[EXERCISE A] How many bytes per character can utf8mb4 use at most, according to the passage on converting between utf8 and utf8mb4?
[EXERCISE B] Continue the passage on converting between the utf8 and utf8mb4 character sets from where it stops.

[SELECTED PASSAGE]
- - -
This section describes issues that you may face when
converting from the utf8 character set to
the utf8mb4 character set, or vice versa.
The discussion here focuses primarily on converting between
utf8 and utf8mb4, but
similar principles apply to converting between the
ucs2 character set and character sets
such as utf16 or
utf32.
The utf8 and utf8mb4
character sets differ as follows:
utf8 supports only characters in the
Basic Multilingual Plane (BMP). utf8mb4
additionally supports supplementary characters that lie
outside the BMP.
utf8 uses a maximum of three bytes per
character. utf8mb4 uses a maximum of
four bytes per character.
One advantage of converting from ut8 to
utf8mb4 is that this enables applications
to use supplementary characters. One tradeoff is that this may
increase data storage space requirements.
In most respects, converting from utf8 to
utf8mb4 should present few problems. These
are the primary potential areas of incompatibility:
For the variable-length character data types
(VARCHAR and the
TEXT types), the maximum
permitted length in characters is less for
utf8mb4 columns than for
utf8 columns.
- - -
[THE DATA]

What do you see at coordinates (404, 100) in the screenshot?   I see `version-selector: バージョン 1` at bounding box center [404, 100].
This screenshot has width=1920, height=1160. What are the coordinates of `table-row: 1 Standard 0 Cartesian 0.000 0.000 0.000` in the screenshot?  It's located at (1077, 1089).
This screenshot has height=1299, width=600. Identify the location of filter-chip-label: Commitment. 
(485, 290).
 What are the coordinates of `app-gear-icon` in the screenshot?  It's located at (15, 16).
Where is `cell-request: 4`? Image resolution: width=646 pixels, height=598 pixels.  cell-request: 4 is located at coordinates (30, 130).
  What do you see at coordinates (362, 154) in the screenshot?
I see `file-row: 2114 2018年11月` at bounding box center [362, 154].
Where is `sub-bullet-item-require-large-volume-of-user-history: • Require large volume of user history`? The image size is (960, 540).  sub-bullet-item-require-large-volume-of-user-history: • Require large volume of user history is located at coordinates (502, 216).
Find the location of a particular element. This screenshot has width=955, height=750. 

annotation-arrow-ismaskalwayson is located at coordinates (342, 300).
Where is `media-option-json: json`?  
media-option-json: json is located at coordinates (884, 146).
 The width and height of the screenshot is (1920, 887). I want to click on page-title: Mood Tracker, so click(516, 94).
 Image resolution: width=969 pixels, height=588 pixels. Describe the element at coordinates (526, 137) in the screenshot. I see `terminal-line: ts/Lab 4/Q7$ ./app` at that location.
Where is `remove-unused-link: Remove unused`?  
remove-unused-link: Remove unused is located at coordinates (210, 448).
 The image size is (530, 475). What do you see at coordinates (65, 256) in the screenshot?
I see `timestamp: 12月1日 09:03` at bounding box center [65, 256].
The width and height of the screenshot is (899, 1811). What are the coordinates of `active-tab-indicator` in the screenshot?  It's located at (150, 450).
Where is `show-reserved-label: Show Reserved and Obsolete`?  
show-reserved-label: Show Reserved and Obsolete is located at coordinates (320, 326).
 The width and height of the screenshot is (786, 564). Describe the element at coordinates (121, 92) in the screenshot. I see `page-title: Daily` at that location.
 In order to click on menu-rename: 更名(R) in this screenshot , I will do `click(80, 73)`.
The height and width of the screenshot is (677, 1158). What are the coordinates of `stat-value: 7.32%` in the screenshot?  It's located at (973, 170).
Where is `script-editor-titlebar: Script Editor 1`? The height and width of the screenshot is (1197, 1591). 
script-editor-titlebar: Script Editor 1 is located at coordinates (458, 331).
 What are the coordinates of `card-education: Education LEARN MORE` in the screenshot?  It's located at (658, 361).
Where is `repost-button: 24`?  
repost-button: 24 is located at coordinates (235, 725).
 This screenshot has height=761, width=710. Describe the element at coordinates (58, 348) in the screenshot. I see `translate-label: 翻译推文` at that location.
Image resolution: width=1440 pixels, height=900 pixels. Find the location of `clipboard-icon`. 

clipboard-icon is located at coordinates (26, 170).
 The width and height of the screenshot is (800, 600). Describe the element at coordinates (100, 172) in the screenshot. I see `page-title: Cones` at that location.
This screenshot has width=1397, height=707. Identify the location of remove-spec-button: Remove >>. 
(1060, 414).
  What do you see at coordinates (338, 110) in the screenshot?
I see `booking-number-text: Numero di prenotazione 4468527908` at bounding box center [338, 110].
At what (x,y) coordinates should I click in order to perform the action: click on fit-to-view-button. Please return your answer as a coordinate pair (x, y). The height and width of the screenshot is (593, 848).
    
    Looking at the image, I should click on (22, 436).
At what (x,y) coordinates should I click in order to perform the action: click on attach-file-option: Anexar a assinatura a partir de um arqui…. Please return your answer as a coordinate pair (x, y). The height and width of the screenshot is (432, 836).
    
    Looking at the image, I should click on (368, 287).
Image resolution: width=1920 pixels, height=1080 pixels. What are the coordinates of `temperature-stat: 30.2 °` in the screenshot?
- - -
[ANSWER SECTION A] Four bytes per character.

[ANSWER SECTION B]
For all character data types
(CHAR,
VARCHAR, and the
TEXT types), the maximum
number of characters that can be indexed is less for
utf8mb4 columns than for
utf8 columns.
Consequently, to convert tables from utf8
to utf8mb4, it may be necessary to change
some column or index definitions.
Tables can be converted from utf8 to
utf8mb4 by using ALTER
TABLE. Suppose that a table was originally defined
as follows:
CREATE TABLE t1 ( col1 CHAR(10) CHARACTER SET utf8 COLLATE utf8_unicode_ci NOT NULL, col2 CHAR(10) CHARACTER SET utf8 COLLATE utf8_bin NOT NULL ) CHARACTER SET utf8;
The following statement converts t1 to use
utf8mb4:
ALTER TABLE t1
DEFAULT CHARACTER SET utf8mb4,
MODIFY col1 CHAR(10)
CHARACTER SET utf8mb4 COLLATE utf8mb4_unicode_ci NOT NULL,
MODIFY col2 CHAR(10)
CHARACTER SET utf8mb4 COLLATE utf8mb4_bin NOT NULL;
In terms of table content, conversion from
utf8 to utf8mb4 presents
no problems:
For a BMP character, utf8 and
utf8mb4 have identical storage
characteristics: same code values, same encoding, same
length.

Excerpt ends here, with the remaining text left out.